1)      Harta secara umum ialah segala sesuatu yang disukai manusia, seperti hasil pertanian, perak atau emas, ternak, atau barang-barang lain yang termasuk perhiasan dunia. Adapun tujuan pokok dari harta itu ialah membantu untuk memakmurkan bumi dan mengabdi pada Allah SWT.
2)      Madzab Hanafi adalah sesuatu yang layak dimiliki menurut syarat dapat dimanfaatkan, disimpan/dikuasai dan bersifat konkret.
3)      Madzab Maliki mendefinisikan hak milik menjadi dua macam. Pertama, adalah hak yang melekat pada seseorang yang menghalangi orang lain untuk menguasainya. Kedua, sesuatu yang diakui sebagai hak milik secara ‘uruf (adat).
4)      Madzab Syafi’i mendefinisikan hak milik juga menjadi dua macam. Pertama, adalah sesuatu yang bermanfaat bagi pemiliknya. Kedua, bernilai harta.
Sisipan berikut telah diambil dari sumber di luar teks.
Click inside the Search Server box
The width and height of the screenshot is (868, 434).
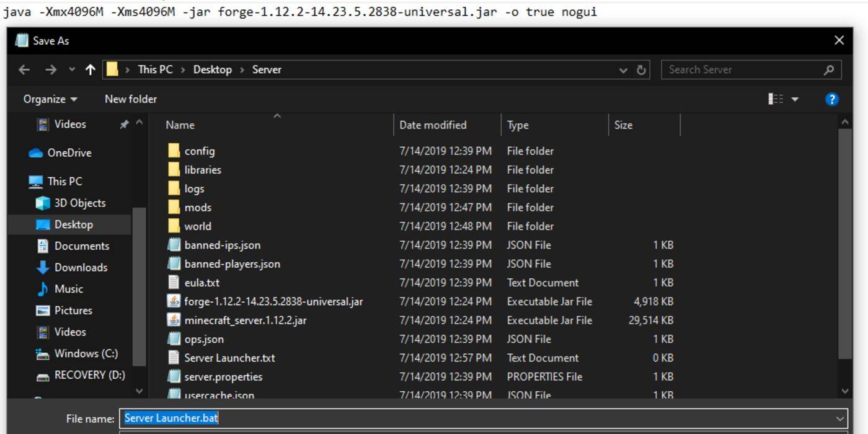[732, 69]
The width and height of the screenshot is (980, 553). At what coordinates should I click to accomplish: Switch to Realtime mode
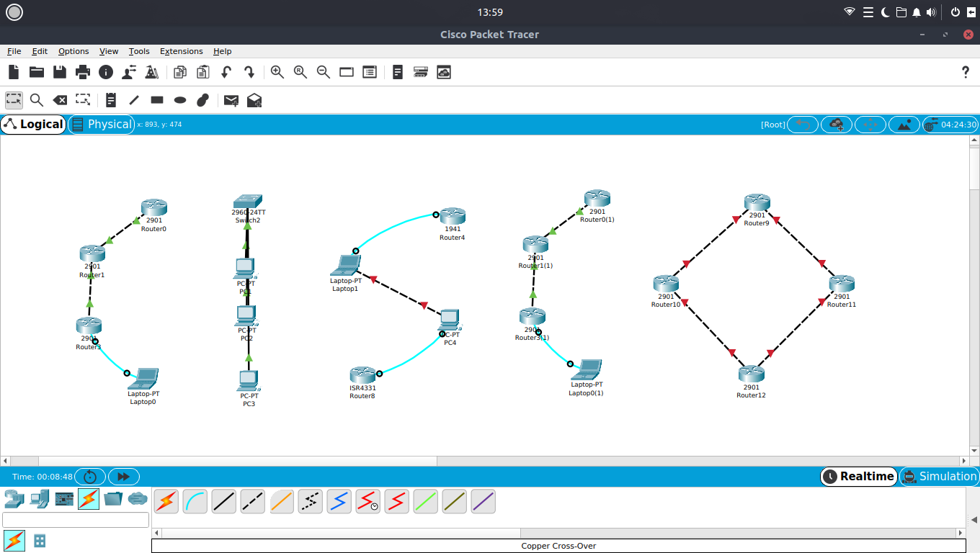858,476
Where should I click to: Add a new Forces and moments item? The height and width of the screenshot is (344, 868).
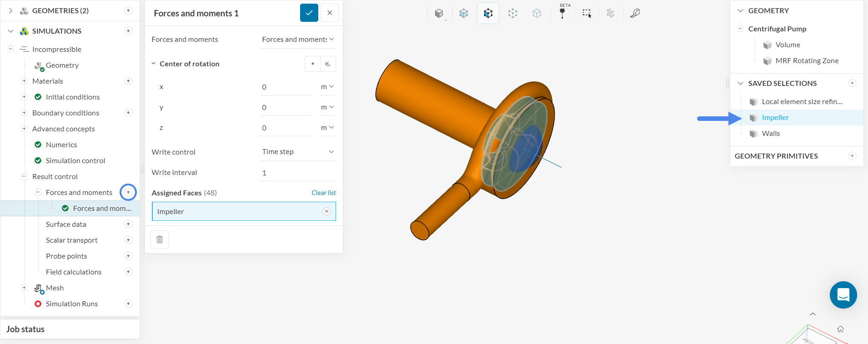pyautogui.click(x=128, y=192)
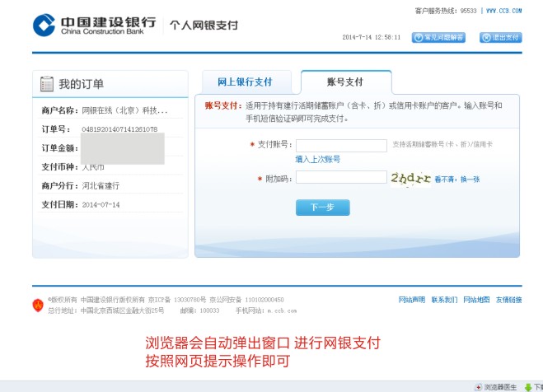This screenshot has height=392, width=543.
Task: Open the 常见问题解答 help button
Action: 438,37
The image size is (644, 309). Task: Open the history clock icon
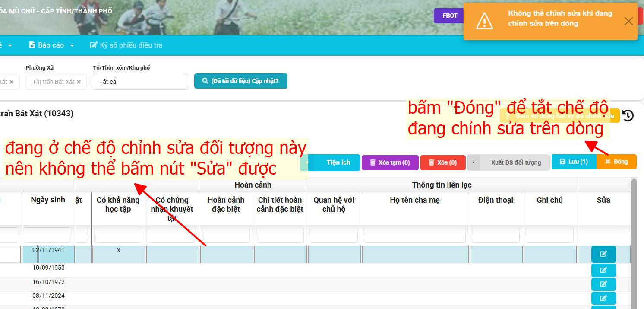click(x=628, y=116)
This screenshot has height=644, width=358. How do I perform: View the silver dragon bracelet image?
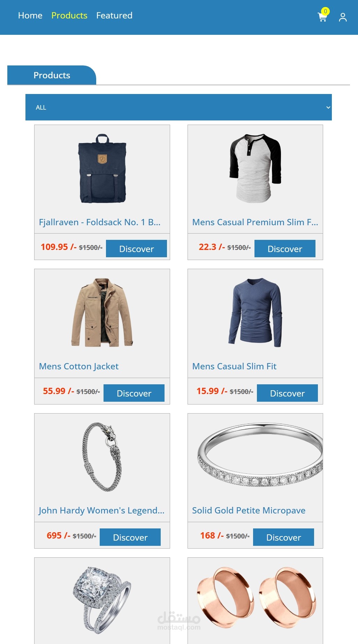[x=102, y=457]
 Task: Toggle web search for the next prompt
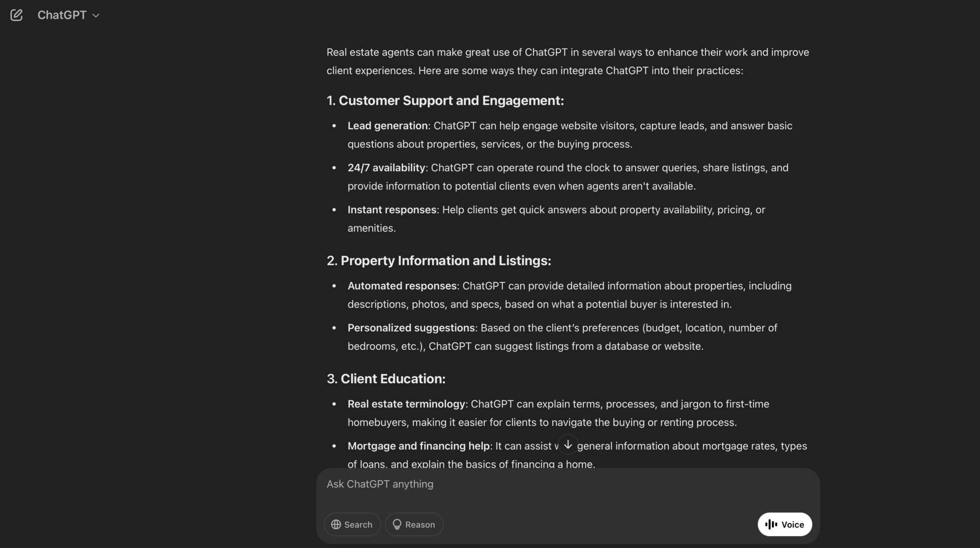coord(352,524)
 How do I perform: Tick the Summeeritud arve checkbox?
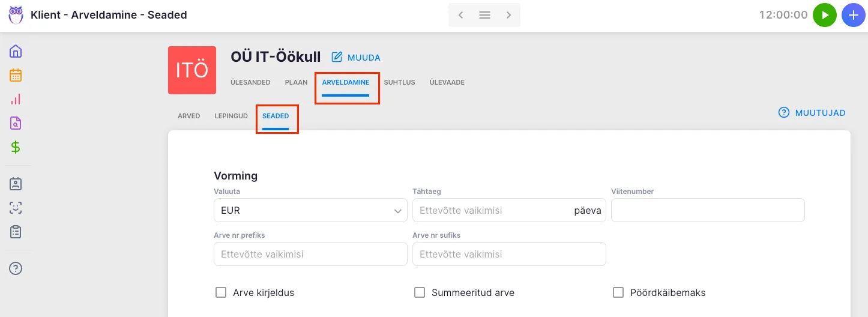click(420, 293)
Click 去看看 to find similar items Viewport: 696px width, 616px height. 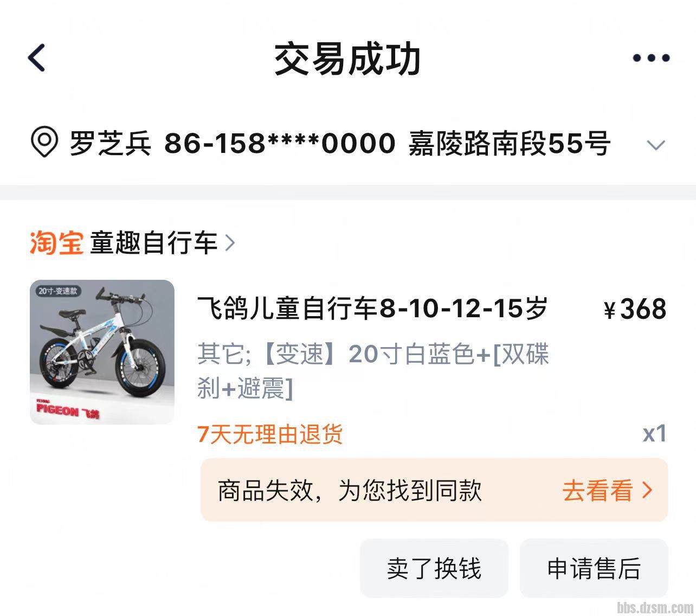click(597, 490)
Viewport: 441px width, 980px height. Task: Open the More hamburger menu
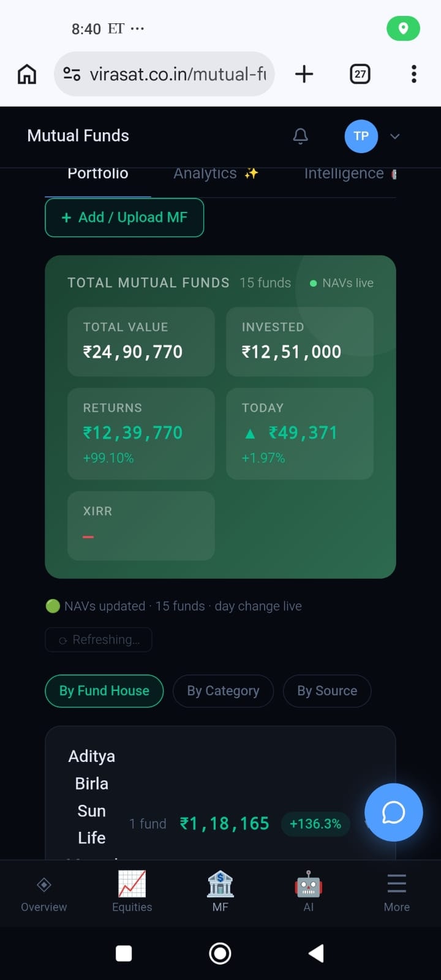coord(396,885)
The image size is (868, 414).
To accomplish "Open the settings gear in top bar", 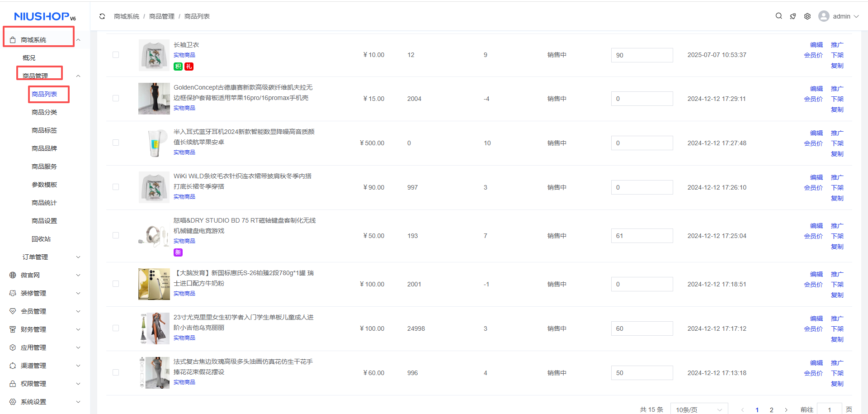I will pyautogui.click(x=807, y=16).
5)      Hambali mendefinisikan hak milik menjadi dua macam. Pertama, sesuatu yang mempunyai nilai ekonomi. Kedua, dilindungi undang-undang.
6)      Harta (al-mal) menurut Imam Hanafiyahialah sesuatu yang digandrungi tabiat manusia dan memungkinkan untuk disimpan hingga dibutuhkan maka menurut Hanafiah yang dimaksud harta hanyalah sesuatu yang berwujud (a’yam).
7)      Menurut para Fuqaha harta berdasar pada dua sendi yaitu unsur ‘aniyah dan unsur ‘urf. Unsur yang pertama adalah unsur ‘aniyah mempunyai maksud bahwa harta itu ada wujudnya dalam kenyataan (a’ayan). Jadi manfaat dari suatu harta bukan termasuk harta seperti contoh bahwa sebuah rumah adalah harta tetapi manfaat yang ada dari rumah bukan sebuah harta tetapi termasuk milik atau hak. Unsur yang kedua yang membangun suatu harta adalah unsur ‘urf ialah segala sesuatu yang dipandang harta oleh seluruh manusia atau sebagian manusia, tidaklah manusia memelihara sesuatu kecuali menginginkan manfaatnya, baik manfaat madiyah maupun manfaat ma’nawiyah.
8)      Menurut T.M. Hasbi Ash-Shiddieqy, harta adalah:
a.       Nama selain manusia, yang diciptakan Allah untuk mencukupi kebutuhan hidup manusia, dapat dipelihara pada suatu tempat dan dikelola (tasbarruf) dengan jalan ikhtiar.
b.      Sesuatu yang dapat dimiliki oleh setiap manusia, baik oleh seluruh manusia maupun oleh sebagian manusia.
c.       Sesuatu yang sah untuk dijual belikan
d.      Sesuatu yang dapat dimiliki dan mempunyai nilai (harga) seperti sebiji beras dapat dimiliki oleh manusia, dapat diambil kegunaannya dan dapat disimpan, tetapi sebiji beras menurut ‘urf tidak bernilai (berharga), maka sebuji beras tidak termasuk harta.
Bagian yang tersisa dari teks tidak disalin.